[Stored dataset items]
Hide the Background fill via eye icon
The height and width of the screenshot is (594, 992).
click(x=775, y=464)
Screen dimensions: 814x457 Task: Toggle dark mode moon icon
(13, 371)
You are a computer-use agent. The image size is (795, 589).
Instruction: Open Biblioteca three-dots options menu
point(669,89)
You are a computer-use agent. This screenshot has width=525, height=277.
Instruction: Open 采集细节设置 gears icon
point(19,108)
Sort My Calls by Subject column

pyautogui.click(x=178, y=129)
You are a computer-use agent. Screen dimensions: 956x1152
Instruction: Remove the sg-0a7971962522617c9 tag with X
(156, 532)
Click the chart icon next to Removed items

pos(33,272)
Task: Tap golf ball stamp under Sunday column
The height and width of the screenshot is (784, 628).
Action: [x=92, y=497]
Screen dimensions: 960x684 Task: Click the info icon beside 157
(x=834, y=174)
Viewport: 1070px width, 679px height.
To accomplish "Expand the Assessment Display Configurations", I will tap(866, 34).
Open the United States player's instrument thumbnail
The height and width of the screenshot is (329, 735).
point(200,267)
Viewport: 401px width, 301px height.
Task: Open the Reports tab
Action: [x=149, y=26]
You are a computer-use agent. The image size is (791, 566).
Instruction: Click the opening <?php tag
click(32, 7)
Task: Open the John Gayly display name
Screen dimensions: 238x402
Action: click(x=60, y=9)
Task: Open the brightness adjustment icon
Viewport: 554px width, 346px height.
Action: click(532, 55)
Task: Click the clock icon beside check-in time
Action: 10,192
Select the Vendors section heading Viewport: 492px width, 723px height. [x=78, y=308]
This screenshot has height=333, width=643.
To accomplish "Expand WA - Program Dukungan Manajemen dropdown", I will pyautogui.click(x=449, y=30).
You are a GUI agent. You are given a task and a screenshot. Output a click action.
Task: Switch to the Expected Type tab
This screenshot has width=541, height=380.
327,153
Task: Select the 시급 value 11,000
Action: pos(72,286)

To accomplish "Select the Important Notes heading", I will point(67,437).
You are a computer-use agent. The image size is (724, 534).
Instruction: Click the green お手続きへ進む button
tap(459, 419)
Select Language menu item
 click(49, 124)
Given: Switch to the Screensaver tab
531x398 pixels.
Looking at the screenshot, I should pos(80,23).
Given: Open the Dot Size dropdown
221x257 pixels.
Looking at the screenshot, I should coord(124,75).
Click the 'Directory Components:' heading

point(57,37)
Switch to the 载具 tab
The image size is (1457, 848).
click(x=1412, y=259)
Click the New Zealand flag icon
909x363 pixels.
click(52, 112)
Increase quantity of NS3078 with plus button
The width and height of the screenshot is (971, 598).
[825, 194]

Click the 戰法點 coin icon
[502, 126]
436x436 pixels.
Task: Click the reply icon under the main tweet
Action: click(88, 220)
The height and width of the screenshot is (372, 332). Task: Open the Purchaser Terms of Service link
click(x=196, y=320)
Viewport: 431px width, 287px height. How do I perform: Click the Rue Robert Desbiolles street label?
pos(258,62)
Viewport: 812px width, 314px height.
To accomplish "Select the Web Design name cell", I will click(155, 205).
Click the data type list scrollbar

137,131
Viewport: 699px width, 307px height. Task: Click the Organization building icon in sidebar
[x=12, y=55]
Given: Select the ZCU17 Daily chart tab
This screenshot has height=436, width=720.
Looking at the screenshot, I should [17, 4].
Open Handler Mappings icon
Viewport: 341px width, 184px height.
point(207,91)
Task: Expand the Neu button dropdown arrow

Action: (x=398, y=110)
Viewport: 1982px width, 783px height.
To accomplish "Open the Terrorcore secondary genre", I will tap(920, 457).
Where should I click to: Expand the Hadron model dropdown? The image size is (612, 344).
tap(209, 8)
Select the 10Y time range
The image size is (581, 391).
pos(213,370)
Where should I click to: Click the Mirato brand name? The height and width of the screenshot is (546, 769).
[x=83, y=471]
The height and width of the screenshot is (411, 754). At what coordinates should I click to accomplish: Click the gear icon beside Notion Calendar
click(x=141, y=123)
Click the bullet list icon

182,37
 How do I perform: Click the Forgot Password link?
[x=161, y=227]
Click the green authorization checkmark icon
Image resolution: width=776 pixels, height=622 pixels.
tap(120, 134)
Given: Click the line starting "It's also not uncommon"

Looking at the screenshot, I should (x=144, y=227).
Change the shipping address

#### [Exercise prompt]
Locate and copy each line in the data above that includes the word "agent".

#### [Result of this exercise]
You are a computer-use agent. The image size is (795, 589).
You are a computer-use agent. This screenshot has width=525, height=277.
You are a computer-use agent. Screen dimensions: 956x1152
You are a computer-use agent. The image size is (791, 566).
You are a GUI agent. You are given a task and a screenshot. Output a click action.
You are a computer-use agent. The image size is (724, 534).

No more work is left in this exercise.